Mas será que realmente queremos dizer que os corpos de seus líderes devem ser definidos pelos mesmos termos?

De forma limitada, exercícios ajudam nosso desempenho no trabalho. Se tiro o traseiro da cadeira e uso as escadas, ou se vou para algum lugar de bicicleta, me sinto menos lerda como resultado. Mas para atingir esse agradável estado de prontidão física, não é preciso trabalhar com pesos de 16 quilos ou correr 63 quilômetros.

De acordo com o Serviço Nacional de Saúde britânico, tudo que você precisa é dar uma caminhada curta em ritmo acelerado cinco vezes por semana.

E mesmo esse nível de atividade não é pré-requisito para sucesso espetacular nos negócios. Os dois líderes que mais admiro são ambos da ala corpulenta do espectro, e que eu saiba nunca se exercitam.

SUCESSO

Os dois têm corpos grandes que abrigam cérebros excepcionalmente grandes. Ambos parecem ter disposição suficiente para comandar empresas grandes e complexas, ambos tomam boas decisões e ambos são admirados pelas milhares de pessoas que trabalham para eles.

É verdade que eles são exceções. Os conselhos das grandes empresas abrigam muito mais fanáticos por exercícios do que gorduchos. Mas o motivo não é que exercícios extremos causam sucesso extremo, e sim o fato de que ambas as coisas derivam do mesmo defeito de personalidade.

O sucesso empresarial requer motivação e disciplina em escala patológica, da mesma forma que desenvolver musculatura abdominal de dimensões que Deus jamais pretendeu ao criar Adão e Eva do barro.

A pena é que disciplina dessa ordem seja desperdiçada em algo tão pessoal e inútil. Quase qualquer outra coisa seria melhor –aprender a tocar violino, ler um livro ou até fazer compras, porque assim pelo menos a pessoa estaria estimulando a economia. Os esportes não alargam a visão de mundo do executivo. Quase tudo mais o faz.

PREJUÍZOS

O exercício excessivo não é só desnecessário para o sucesso como é má ideia, por pelo menos quatro motivos. Primeiro, é terrível para a família: se uma pessoa tem uma longa jornada de trabalho e de exercita por horas, sua família nunca a vê.

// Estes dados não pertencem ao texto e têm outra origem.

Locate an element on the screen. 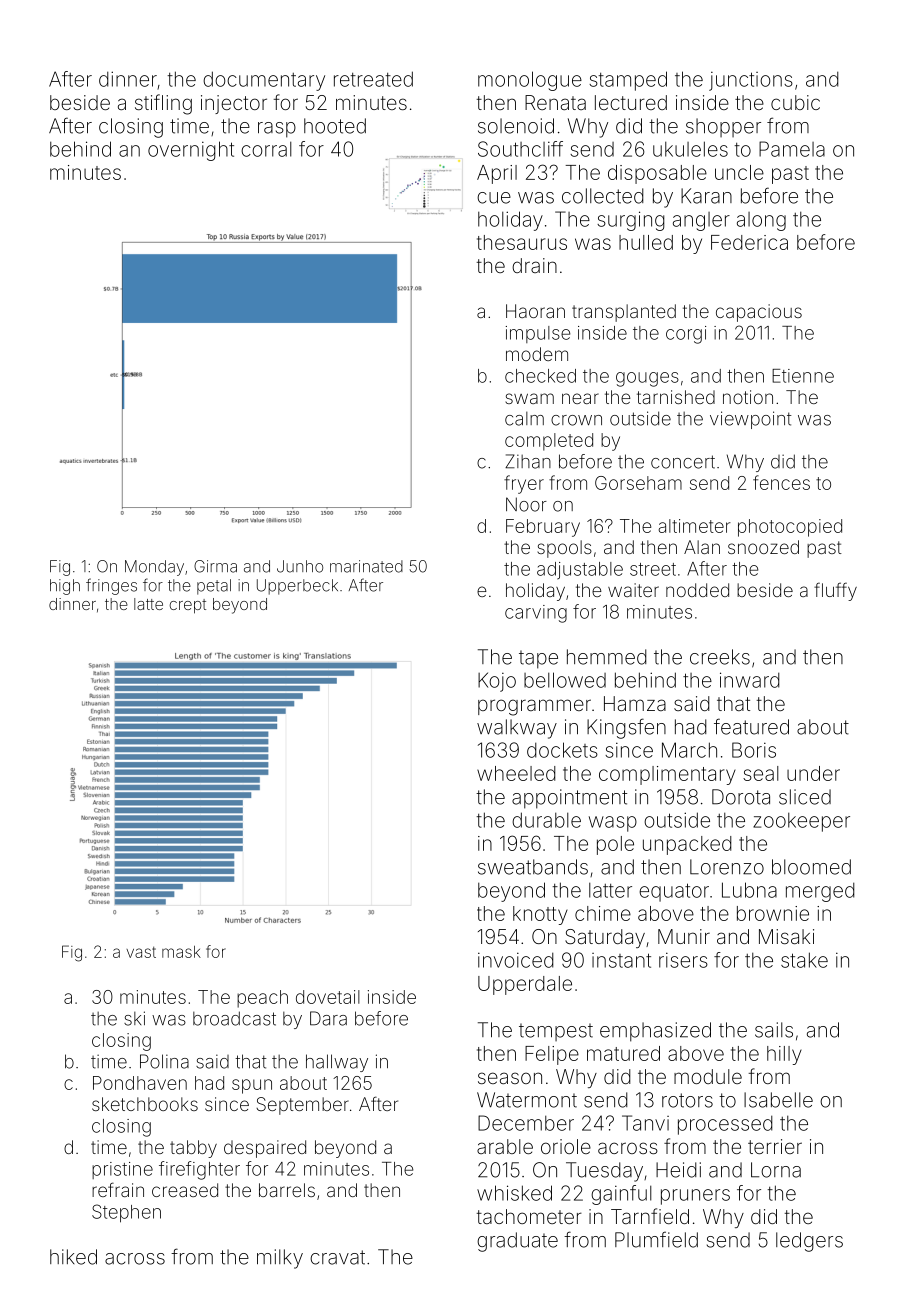  impulse is located at coordinates (538, 334).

Segundo, é discriminatório. Pessoas que suam juntas formam um elo que exclui outras pessoas. Não é por coincidência que Green tenha preenchido o conselho da Thomas Cook com um maratonista, um triatleta e um antigo ginasta.

Terceiro, faz com que a pessoa se sinta não só superior mas invencível, de um modo que pode ser perigoso. Nos negócios, sentir-se vulnerável e consciente das próprias vulnerabilidades faz bem. Só os paranoicos sobrevivem.

Mas minha principal queixa é que pessoas que falam demais de seus Fitbits são dolorosamente chatas. No "Financial Times", uma semana atrás, David Hockney descreveu uma caminhada pelo parque a caminho da casa do amigo Lucian Freud, um dia; ele estava fumando um cigarro e apreciando os pássaros e coelhos que avistava.

Segundo Hockney, três garotas passaram correndo por ele no caminho, e nem mesmo viram os pássaros e coelhos, porque estavam preocupadas só com seus corpos.

O pintor, que tem 77 anos e sabe muito sobre persistência, prefere uma caminhada gentil a uma corrida não só porque assim você pode ver as coisas, mas porque ela desgasta menos os tornozelos. Mas não vou apelar a esse último argumento –o de que exercícios demais fazem mal aos ossos. Se os executivos querem brincar assim com seus esqueletos, que brinquem. Não é da minha conta.